ActiveSentry . This intelligent desktop security software prevents employees from accidentally or maliciously distributing private data to the outside world. ActiveSentry monitors a broad array of distribution methods, including e-mail, instant messaging, blogs, file transfer, printing and removable storage devices, such as memory sticks or CDs. Uses ContextIQ, a context-based engine that automatically understands a user’s intent or meaning and triggers real-time alerts.
Of Interest
Smart Talker. This intelligent command engine bridges natural language and computer language, allowing machines to “understand” the actual meaning embedded in a sentence. Relevance to BI: If it works, very relevant — but decades of previous failed attempts means that it should be taken with a pinch fistful of salt (will we ever interact directly with computers? will they be like Marvin or Eddie the shipboard computer?).
Web Surfing with Eye Gaze. EyePoint makes it possible for eye-gaze to be used as a viable alternative to a mouse. Relevance to BI: Part of the Matrix / Minority Report interface future?

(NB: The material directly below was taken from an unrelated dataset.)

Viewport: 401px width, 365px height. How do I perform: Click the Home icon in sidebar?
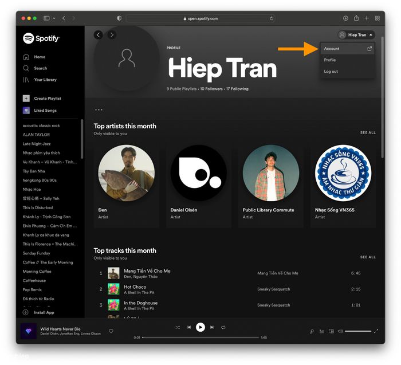26,57
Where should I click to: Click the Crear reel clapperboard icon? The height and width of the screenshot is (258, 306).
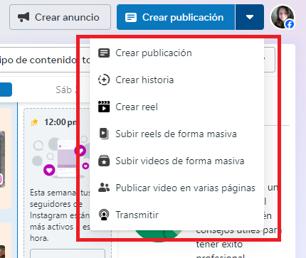pos(104,107)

Slice-and-Dice Dispersed Storage. Cleversafe slices, scrambles, compresses and disperses data over the Internet to disparate nodes (servers) on a grid. Relevance to BI: we’ll always be in the market for better, more secure storage of data
Power-Packed Memory. A memory compression technique that more than doubles the amount of usable memory in embedded systems such as cell phones without any changes to hardware, without any changes to applications, and with negligible performance and power consumption. Relevance to BI: today’s users expect data “ATAWAD” — any time, any where, any device. Anything that boosts device memory can only help speed mobile BI deployments.
Who Cares?
Wearable Gadgetry. Users can see schedules, phone numbers, addresses and recent e-mail messages without having to start up their laptops. Relevance to BI: Drill on alerts embedded in your jacket sleeve? I think not.
The Everywhere OS. Ghost moves the operating system onto the Web, providing users with a Ghost virtual computer — a free PC environment accessible from any browser. Relevance to BI: ghostly, at best.
Inkless Photo Printing. Zink is a new way to print full-color digital images without ink cartridges or ribbons. Relevance to BI: How cares about photos? And actually printing them is so last century…
Observation Grid. Globus Medicus is a robust and user-proven method for sharing 3-D medical images on a grid. Relevance to BI: better network speeds? ho-hum.
SC 5832 (honorable mention). This complete cluster node on a chip. A SiCortex cluster node with DDR-2 memory consumes less than 20 watts of power, an order of magnitude less than the 250 watts used in a conventional cluster node, dramatically improving communication latency and bandwidth. Relevance to BI: so it’s faster, smaller, and greener — but what else do we expect?